Stored items from a collection:
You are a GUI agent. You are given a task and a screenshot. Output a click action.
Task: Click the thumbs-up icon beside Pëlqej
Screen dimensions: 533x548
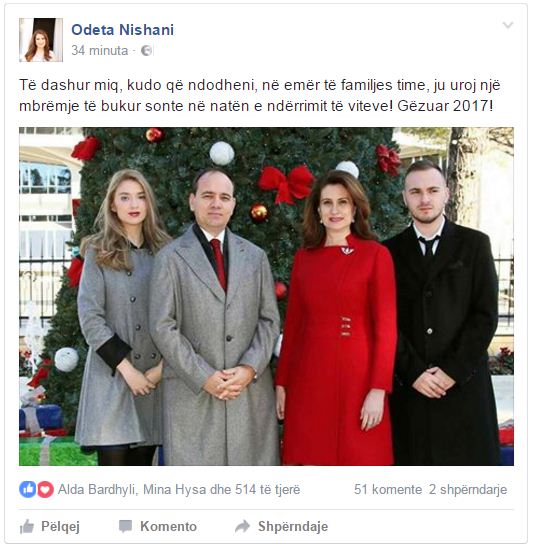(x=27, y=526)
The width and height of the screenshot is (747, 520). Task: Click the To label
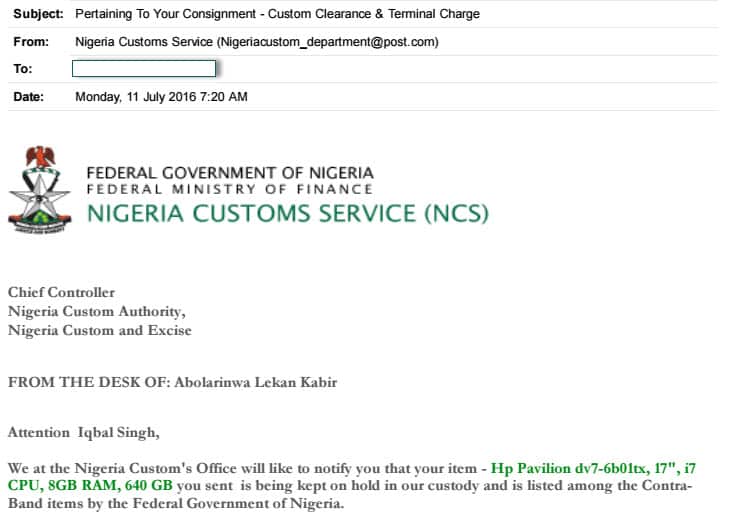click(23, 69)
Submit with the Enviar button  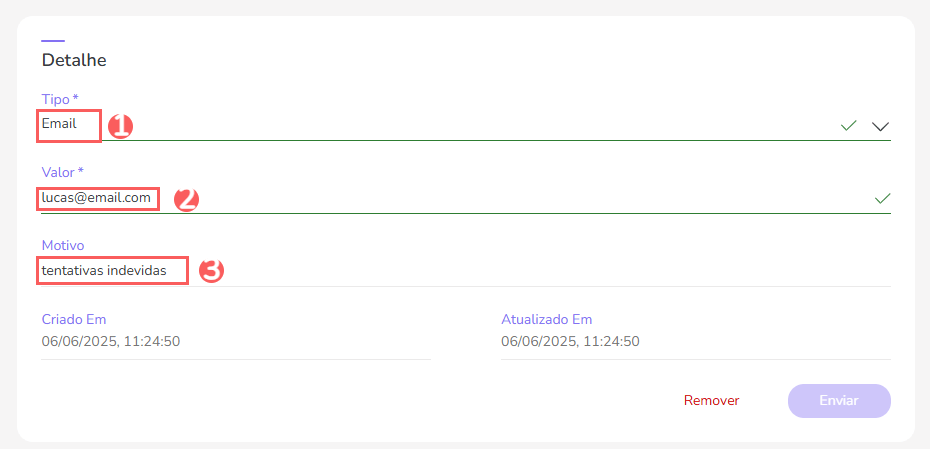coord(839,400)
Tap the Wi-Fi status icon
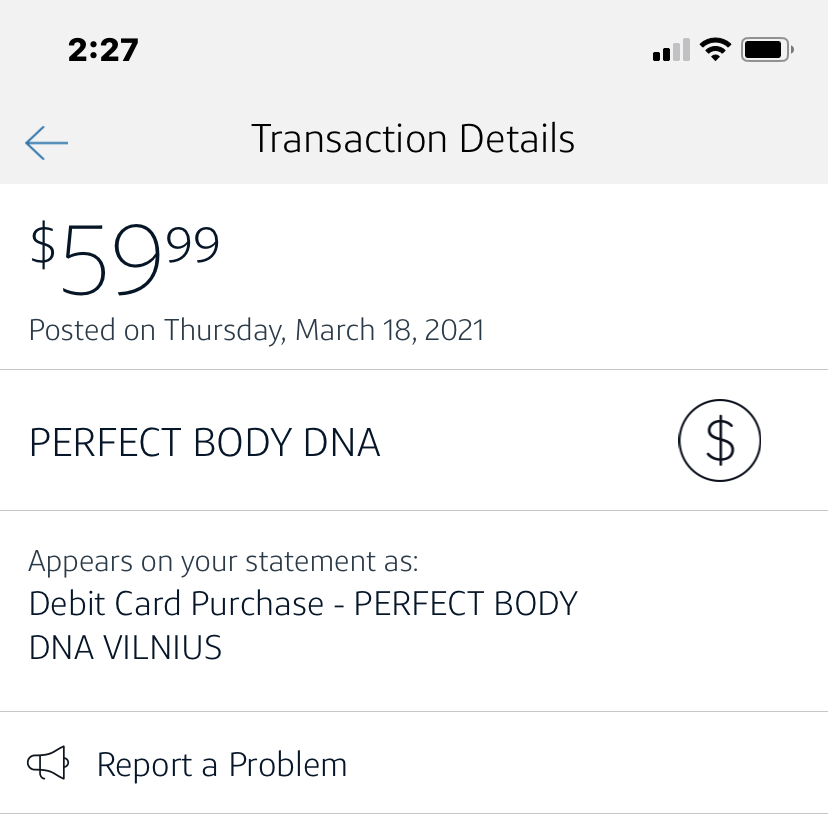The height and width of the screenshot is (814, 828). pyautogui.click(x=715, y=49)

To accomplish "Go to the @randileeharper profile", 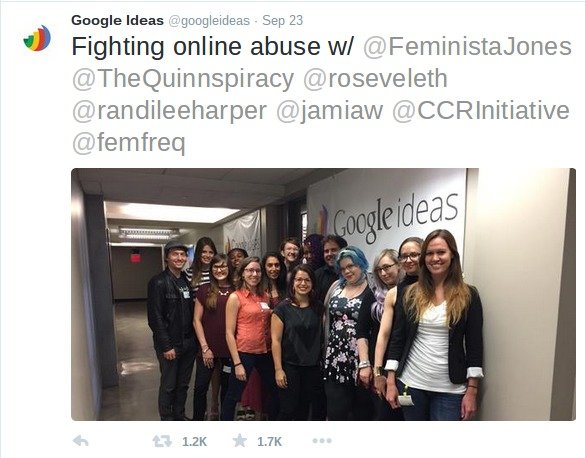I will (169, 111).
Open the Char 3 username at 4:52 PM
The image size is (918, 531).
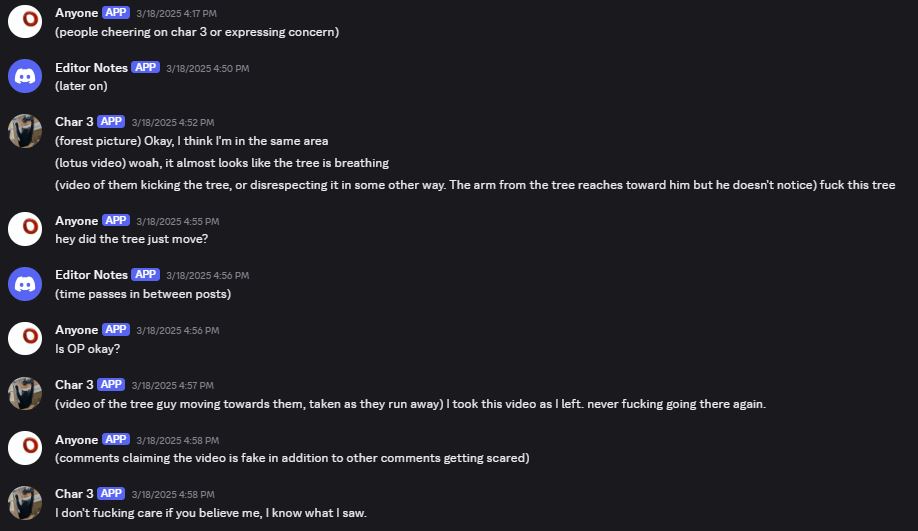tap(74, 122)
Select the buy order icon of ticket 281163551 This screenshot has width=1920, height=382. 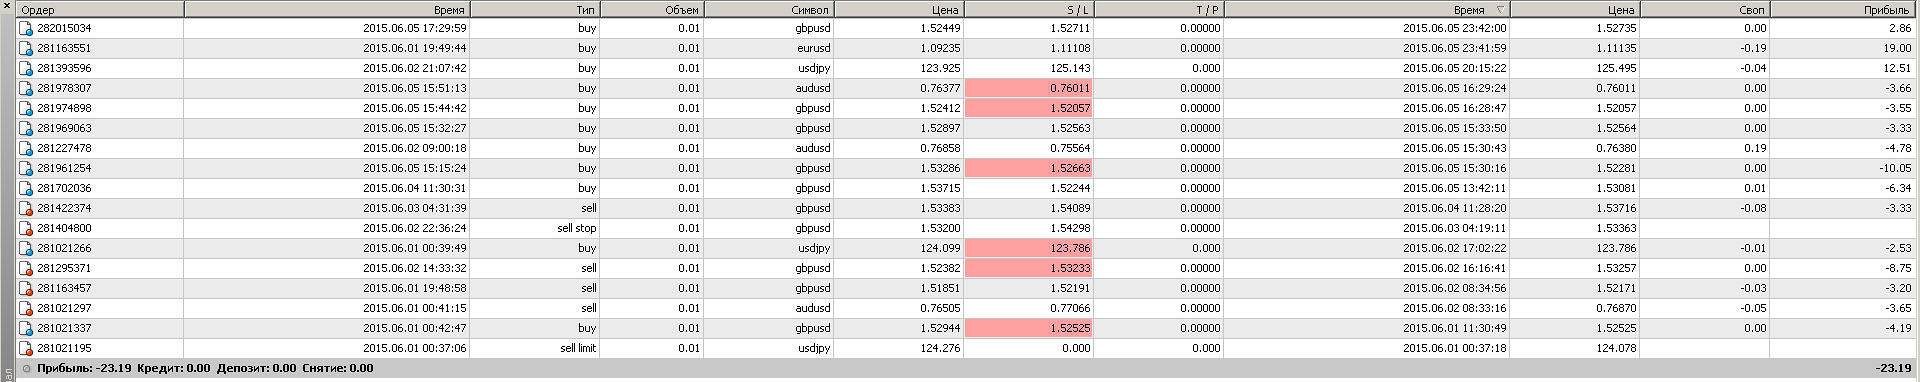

→ TASK OBJECTIVE
Output, exactly and with no pictures, every line from the one that contains "The image size is (918, 531)." through the final line of the entries.

→ TASK SOLUTION
The image size is (918, 531).
tap(74, 122)
Select the buy order icon of ticket 281163551 This screenshot has width=1920, height=382. 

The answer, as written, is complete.